Patients can struggle to maintain therapy activities between sessions, so having a portable device to take home and use on their own could increase therapy uptake and speed up recovery.

The research was supported by RMIT through the Design and Creative Practice Enabling Capability Platforms (ECP) Opportunity Fund and the Australian Government through Accelerating Commercialisation, an element of the Entrepreneurs’ Programme.

Initiatives Across the Globe

Several initiatives across the globe are being made to address stroke. In Singapore, for instance, the first brain bank is made possible by Nanyang Technological University, Singapore’s (NTU Singapore) Lee Kong Chian School of Medicine (LKCMedicine), in partnership with National Healthcare Group (NHG) and National Neuroscience Institute (NNI).

Establishing a national brain bank resource in Singapore is a shared vision of researchers and clinicians within the neuroscience community.

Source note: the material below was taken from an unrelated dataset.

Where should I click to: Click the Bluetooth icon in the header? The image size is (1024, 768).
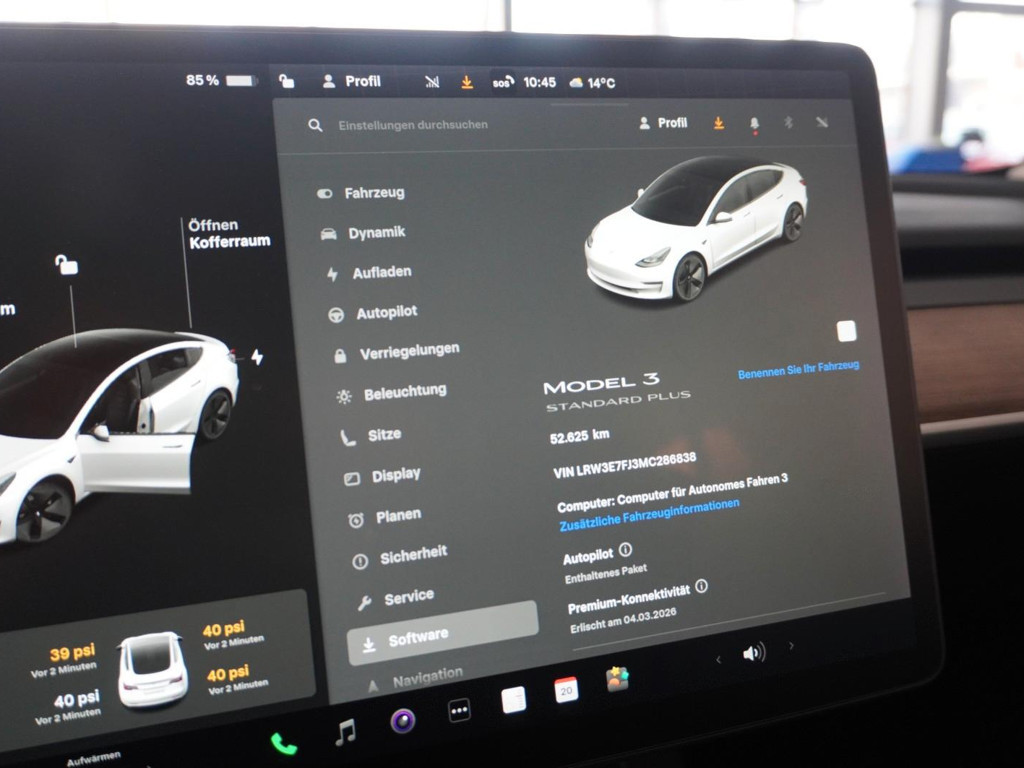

Brain Bank Singapore is an elevated platform on which neuroscientists and clinician-scientists can work together to find solutions that will address debilitating brain diseases in Singapore.

Meanwhile, in New Zealand, an engineering researcher from the University of Auckland is developing a virtual therapy technology for personal rehabilitation.

The goal is to make real progress towards creating low-cost robotic ‘virtual therapists’ with the ability to deliver automatic but very precise treatments.